Whoever wins the World Cup, one definite loser will be soccer's
battered image of fair play.
A record number of red cards, including four in one game and
three in the first 46 minutes of another, suggests there is
something fundamentally wrong with the world's most popular sport,
although FIFA president Sepp Blatter has ripped the referees for
mistakes and inconsistencies.
"I've noted that instructions aren't being followed consistently
from one match to another," he said Wednesday. "When a coach
complains to me that shirt-pulling earned his player a yellow card
one night and nothing for his team's group rivals the next, how am
I supposed to respond?
"And then there are the tackles from behind I've seen go
unpunished and the violent conduct that has escaped sanction, not
to mention the serious errors made in applying the rules."
Referees will again be in the spotlight at the World Cup
quarterfinals ¡ª Germany-Argentina and Italy-Ukraine on Friday,
England-Portugal and Brazil-France on Saturday.
It's not just the scything tackles, deliberate handballs, flying
elbows, players feigning injury or diving to get penalties or
opponents sent off.
There are all the other ugly components of foul play: shirt
tugging, sly trips, ankle taps, body checks made to look like
accidental collisions. A sinister recent trend is a player going
down, apparently injured, while his opponents are attacking. The
attacking team is honor bound to kick the ball out of play while
the downed player gets treatment.
The pushing and shoving that happens at free kicks and corners
also suggests the game is getting out of control.
Usually, such tactics don't warrant a yellow card. But they
still happen and many critics say they are poisoning the game.

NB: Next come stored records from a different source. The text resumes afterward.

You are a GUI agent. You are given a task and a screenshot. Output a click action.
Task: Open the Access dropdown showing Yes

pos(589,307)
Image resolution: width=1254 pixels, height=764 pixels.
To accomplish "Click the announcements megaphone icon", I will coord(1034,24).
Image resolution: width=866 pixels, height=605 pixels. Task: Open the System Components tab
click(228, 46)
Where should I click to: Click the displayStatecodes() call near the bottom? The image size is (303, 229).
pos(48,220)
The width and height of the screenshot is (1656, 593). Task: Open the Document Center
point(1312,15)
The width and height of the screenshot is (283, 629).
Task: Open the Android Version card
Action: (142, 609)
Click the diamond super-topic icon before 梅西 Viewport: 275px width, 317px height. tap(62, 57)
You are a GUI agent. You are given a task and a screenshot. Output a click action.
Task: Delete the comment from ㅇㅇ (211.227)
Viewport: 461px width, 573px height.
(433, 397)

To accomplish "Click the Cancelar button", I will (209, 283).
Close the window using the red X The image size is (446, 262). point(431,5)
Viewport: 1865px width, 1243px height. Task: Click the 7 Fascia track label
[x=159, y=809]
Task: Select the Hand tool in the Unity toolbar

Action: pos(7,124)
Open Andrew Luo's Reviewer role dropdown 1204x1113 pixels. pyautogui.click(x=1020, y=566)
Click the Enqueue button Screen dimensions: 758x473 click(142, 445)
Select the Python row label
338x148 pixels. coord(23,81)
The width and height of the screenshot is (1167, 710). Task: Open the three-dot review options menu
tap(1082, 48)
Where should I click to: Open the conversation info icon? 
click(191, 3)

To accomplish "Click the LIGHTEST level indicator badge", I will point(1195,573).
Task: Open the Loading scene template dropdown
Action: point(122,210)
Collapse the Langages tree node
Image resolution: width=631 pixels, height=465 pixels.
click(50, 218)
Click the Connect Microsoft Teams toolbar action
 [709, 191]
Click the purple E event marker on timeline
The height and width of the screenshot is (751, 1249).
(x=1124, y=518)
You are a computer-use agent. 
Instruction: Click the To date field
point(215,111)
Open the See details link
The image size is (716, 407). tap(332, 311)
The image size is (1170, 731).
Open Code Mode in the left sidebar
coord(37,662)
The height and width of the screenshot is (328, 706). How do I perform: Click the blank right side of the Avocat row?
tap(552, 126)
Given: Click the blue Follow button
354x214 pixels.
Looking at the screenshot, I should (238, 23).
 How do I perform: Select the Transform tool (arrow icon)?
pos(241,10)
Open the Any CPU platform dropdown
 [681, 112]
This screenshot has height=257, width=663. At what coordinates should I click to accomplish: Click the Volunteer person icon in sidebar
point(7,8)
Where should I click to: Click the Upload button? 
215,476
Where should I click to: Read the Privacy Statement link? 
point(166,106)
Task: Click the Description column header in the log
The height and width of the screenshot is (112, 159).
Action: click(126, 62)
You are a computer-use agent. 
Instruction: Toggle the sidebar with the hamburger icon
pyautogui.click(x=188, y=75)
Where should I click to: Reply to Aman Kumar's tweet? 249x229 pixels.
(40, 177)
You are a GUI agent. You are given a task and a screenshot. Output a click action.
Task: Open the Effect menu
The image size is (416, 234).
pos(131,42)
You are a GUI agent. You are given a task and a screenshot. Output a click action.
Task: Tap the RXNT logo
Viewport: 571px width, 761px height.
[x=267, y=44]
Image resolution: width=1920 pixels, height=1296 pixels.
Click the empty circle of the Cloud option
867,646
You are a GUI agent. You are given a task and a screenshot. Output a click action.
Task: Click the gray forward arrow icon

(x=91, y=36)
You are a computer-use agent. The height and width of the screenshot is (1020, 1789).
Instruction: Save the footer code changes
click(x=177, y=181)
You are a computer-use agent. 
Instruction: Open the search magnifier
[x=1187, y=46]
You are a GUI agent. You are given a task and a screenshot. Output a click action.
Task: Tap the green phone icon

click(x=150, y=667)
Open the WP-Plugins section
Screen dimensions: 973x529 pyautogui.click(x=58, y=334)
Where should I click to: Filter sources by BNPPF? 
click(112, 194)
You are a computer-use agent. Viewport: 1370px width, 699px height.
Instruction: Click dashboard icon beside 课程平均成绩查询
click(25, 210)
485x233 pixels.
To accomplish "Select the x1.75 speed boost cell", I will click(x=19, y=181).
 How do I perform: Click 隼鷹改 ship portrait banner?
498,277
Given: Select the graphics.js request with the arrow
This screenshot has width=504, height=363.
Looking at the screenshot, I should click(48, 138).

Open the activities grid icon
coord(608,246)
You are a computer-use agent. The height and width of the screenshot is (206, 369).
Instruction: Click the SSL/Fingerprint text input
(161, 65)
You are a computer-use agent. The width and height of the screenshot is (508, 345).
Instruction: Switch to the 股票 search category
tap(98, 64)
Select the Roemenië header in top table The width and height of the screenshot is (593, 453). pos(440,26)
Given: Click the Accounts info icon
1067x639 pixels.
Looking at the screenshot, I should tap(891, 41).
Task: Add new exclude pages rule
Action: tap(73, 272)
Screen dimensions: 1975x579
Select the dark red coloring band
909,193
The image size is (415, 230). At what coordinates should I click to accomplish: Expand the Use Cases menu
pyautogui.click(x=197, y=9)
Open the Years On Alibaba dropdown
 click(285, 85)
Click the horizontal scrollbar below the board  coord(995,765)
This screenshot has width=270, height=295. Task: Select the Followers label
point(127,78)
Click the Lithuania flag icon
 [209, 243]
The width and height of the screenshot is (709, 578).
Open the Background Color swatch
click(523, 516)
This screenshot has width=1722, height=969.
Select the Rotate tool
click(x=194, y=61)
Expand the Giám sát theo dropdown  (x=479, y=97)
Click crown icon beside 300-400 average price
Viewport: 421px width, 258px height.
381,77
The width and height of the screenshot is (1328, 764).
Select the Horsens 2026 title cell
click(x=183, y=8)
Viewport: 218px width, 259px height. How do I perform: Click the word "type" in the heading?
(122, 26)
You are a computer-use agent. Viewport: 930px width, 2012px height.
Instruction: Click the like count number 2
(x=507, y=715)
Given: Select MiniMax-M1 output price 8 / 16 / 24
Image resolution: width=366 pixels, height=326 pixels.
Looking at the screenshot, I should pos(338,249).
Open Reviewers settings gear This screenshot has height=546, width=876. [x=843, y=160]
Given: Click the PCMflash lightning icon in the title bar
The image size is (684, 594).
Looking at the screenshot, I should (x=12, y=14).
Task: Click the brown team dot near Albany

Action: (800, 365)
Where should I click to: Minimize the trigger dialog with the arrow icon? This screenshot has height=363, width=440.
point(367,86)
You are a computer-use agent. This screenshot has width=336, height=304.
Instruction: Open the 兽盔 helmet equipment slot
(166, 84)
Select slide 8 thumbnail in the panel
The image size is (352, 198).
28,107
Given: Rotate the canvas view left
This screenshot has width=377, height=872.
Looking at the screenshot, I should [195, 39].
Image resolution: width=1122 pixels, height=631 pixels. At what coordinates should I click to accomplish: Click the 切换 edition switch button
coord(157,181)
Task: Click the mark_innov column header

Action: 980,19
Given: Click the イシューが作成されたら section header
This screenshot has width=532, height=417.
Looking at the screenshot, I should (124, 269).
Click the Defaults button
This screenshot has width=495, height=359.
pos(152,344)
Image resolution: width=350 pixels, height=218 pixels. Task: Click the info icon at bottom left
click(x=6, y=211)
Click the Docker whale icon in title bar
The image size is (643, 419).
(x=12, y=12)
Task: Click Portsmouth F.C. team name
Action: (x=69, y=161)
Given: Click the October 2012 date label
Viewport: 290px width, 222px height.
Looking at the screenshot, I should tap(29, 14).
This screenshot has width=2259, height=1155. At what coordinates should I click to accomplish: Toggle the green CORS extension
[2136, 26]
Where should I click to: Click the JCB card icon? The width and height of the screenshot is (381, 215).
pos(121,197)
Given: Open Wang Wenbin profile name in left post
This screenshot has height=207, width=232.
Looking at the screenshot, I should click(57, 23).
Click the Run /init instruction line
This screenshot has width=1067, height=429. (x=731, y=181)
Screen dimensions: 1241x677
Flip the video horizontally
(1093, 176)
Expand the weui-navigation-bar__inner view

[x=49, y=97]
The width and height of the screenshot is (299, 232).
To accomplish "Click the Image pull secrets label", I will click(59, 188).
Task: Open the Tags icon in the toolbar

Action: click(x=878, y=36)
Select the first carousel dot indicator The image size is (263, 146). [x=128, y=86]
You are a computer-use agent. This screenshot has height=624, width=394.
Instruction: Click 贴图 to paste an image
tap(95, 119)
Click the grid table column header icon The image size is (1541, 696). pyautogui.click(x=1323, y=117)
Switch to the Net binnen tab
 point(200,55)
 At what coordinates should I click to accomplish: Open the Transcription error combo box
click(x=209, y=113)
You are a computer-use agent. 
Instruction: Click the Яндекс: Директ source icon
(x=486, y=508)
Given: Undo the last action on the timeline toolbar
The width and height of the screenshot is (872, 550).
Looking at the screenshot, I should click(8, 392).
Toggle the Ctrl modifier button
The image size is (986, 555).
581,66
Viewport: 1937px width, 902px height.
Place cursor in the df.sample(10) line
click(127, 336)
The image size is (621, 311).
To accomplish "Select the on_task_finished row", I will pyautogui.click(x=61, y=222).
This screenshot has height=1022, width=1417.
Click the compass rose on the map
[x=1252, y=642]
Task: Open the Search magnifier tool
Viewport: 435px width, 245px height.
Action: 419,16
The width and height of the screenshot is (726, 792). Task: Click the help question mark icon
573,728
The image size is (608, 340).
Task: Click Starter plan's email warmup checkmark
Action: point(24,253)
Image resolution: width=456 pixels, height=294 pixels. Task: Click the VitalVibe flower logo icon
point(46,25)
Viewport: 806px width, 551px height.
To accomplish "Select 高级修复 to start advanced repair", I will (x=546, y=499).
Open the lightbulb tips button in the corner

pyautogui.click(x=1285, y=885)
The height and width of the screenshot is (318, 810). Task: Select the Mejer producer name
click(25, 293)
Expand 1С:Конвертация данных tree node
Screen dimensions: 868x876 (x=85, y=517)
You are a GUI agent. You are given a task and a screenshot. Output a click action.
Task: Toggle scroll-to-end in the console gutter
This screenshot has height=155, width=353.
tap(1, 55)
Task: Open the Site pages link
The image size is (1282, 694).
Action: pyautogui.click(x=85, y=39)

Maybe there's a way of weeding them out.
One suggestion is for a team to automatically lose a player when
it reaches 20 fouls in a game. It would be up to the coach to
decide who goes. At 30 fouls, another player would leave the
field.
While that may seem unfair to a player who has been scrupulously
clean and has not made a single foul, how about this for making up
the coach's mind: If an individual player has made five fouls, he
gets a yellow card. That puts him on warning that the next time he
commits a serious foul, he will be off anyway. If the coach has to
make up his mind who should be ejected, he might be more likely to
choose his dirtiest player.
FIFA says such an idea has been considered and rejected, never
getting as far as the international board, soccer's rulesmaking
panel.
"We have had proposals of this type, but they just don't add
up," said spokesman Andreas Herren. He said it would put even more
pressure on the referee to keep count of all the fouls, then decide
whether the next one warrants a red card for a player.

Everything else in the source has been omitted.